Y no es que yo me las de muy lista pero, cualquiera cristiano con dos dedos de frente podía notar que no eran más que muñecos, pero para la gran mayoría ahí presente –incluido mi hermano Fede- los fulanos esos eran de carne y hueso.
En ese tiempo solo me quedaba agachar la cabeza y disculparme en silencio; después de todo, Fede era mi hermano mayor inmediato, algo así como el delegado paterno que se debía respetar, la viva imagen de mi señor padre en esta ciudad de Morelia pues. O sea… ¡¿pueden creerlo?! ¿Mi hermano Fede, estudiante de quinto año en la Facultad de Derecho creyendo semejantes babosadas? (luego por qué les echan carrilla a los que estudian ahí).
Lo bueno de ese día es que aprovechamos para visitar el Museo Regional y la Casa de Morelos.

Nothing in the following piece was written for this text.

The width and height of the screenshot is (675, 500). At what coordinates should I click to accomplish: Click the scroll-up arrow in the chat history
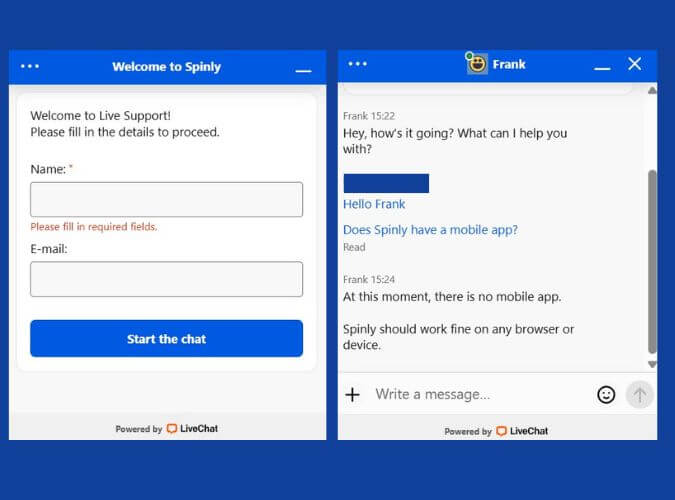[652, 91]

Y así, yo me quedé con la idea de haber agarrado cultura, y mi hermano Fede se quedó con la idea de que, haber contemplado a Los enterrados vivos, había desquitado hasta el último centavo invertido.
En la actualidad me burlo de él porque creo que la edad, la experiencia y los años le han mostrado que Los enterrados vivos eran una tomadura de pelo, y claro, me aseguro de burlarme de él estando a un lado de mi madre, no sea que cumpla su promesa de propinarme “un revés suficientemente duro pa´romperme el hocico”.
¿RANCHO GRANDE O PUEBLO CHICO?
Eso es lo que algunos dicen pese a tener un millón de habitantes “es que Morelia sigue siendo un pueblo donde todos se conocen”… y qué bueno, es esa una de las mil razones por las que amo a Morelia (después de Aguililla, claro); además que pese a sus innumerables problemas y pésimos gobernantes yo la sigo viendo re-bonita, por eso no quise dejar pasar la oportunidad de unirme a la celebración de esta maravillosa ciudad y sus 474 años ¡Ay chiquitita!.
¡¡¡Buen viernes charandero para todoooooooooooooooooooooos!!!